### QUOTED PASSAGE:
MORGANTOWN—Mask mandates have been lifted in West Virginia for vaccinated individuals, but signs requiring customers to wear masks still hang in the windows of many local businesses.
“It doesn’t seem like it’s quite safe enough,” said Tre Tarantini, manager at The Grind coffee shop. “The vaccine isn’t quite widely distributed enough for it to be safe to return things kind of totally back to normal.”
Gov. Jim Justice announced May 14 vaccinated individuals are no longer required to wear masks. This was in response to the Centers for Disease Control and Prevention stating individuals who are fully vaccinated for COVID-19 no longer need to wear a mask under its public health recommendations.
Prior to the CDC’s announcement, Justice said the mask mandate would be lifted on West Virginia Day on June 20. Now, June 20 marks the day the mandate will be lifted for unvaccinated individuals as well.
This abrupt change left businesses to decide whether to enforce rules of their own.
Anne Lofaso, West Virginia University professor of law, said because businesses are private entities, they are capable of enforcing any guidelines or restrictions they see fit. This extends to enforcing rules requiring masks.
Lofaso said while some customers may claim these types of rules violate constitutional rights, that is a common misconception. Because local businesses are private entities and not government actors, constitutional rights do not apply in this situation.
“As property owners, they can do what they want,” Lofaso said. “Think of it like you own your house and so you can make rules for coming into the home.”
Samuel Bonasso, owner of Quantum Bean Coffee, said not much has changed for the shop since March. It continues to limit its capacity as well as require masks. Indoor dining is also not currently permitted.
He said continuing to enforce mask guidelines not only ensures all customers feel safe, but also believes it prevents confusion given the changes in mandates.

### DATA RECORDS:
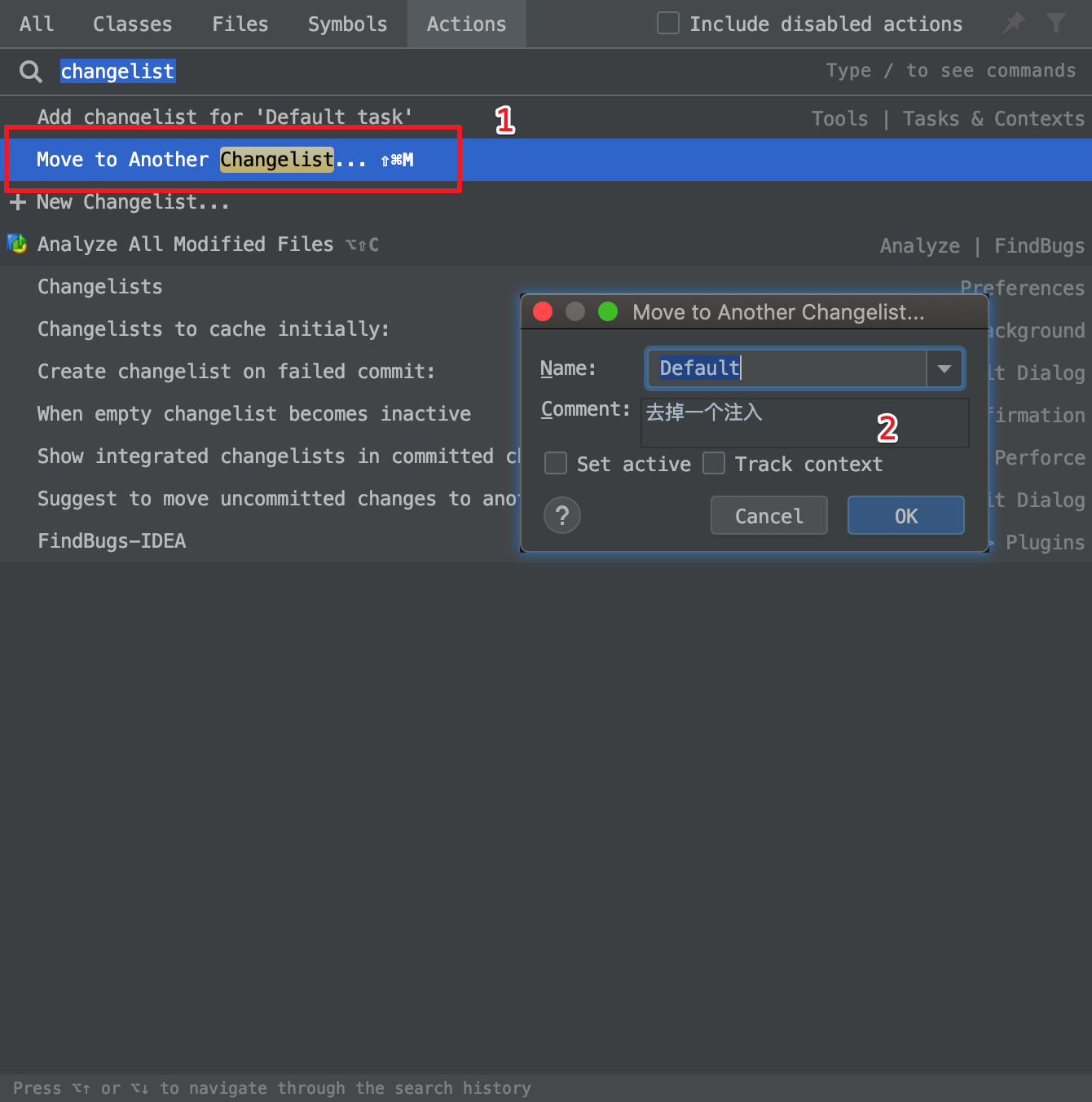The width and height of the screenshot is (1092, 1102).
Task: Select the Symbols tab
Action: point(347,24)
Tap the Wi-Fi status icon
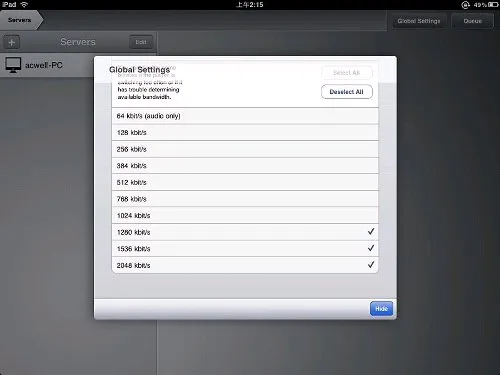This screenshot has width=500, height=375. coord(24,5)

### REQUIRED WORK:
[A] Please answer these questions using the article on mask rules at Morgantown businesses, marking your answers (i), (ii) and (iii):
(i) On what date did Gov. Jim Justice announce that vaccinated individuals were no longer required to wear masks?
(ii) What comparison did Anne Lofaso use to explain why businesses can set their own rules?
(iii) Besides requiring masks, what two measures are still in place at Quantum Bean Coffee?
[B] Write the next few paragraphs of the article on mask rules at Morgantown businesses, starting after its last sentence.

### ANSWERS FOR THE TASKS:
[A]
(i) May 14.
(ii) She compared it to owning a house: since you own it, you can make rules for people coming into the home.
(iii) It continues to limit its capacity, and indoor dining is not currently permitted.

[B]
“Some businesses are requiring it and some aren’t,” Bonasso said. “We just felt like instead of jumping back and forth, let’s approach this with a little bit of patience.”
Mandi Powell, owner of Free Spirit Fibers, said a sign requesting customers to wear masks still resides in her storefront.
“It just feels weird to allow people to not wear their mask in the store where some people may be immunocompromised,” she said. “Or, it might isolate people who aren’t wearing a mask if other people are wearing a mask.”
At The Grind, plexiglass continues to separate customers and employees while ordering, and tables are still spread 6 feet apart from one another. Tarantini said The Grind is waiting to change guidelines until active cases decline.
While some businesses continue to implement strict guidelines, others have loosened restrictions.
Connie Merandi, co-owner of Coni & Franc bridal shop in Morgantown, said although masks are no longer required in the store, masks can be worn at the request of customers.
With the ability to loosen restrictions in the shop, Merandi said she feels customers are able to enjoy their experience more while shopping and preparing for their wedding day.
“Instead of one bride coming in with one person or two with them, they can have their grandmother, their mom, their dad [or] bridesmaids be a part of the experience,” she said. “That’s very important.”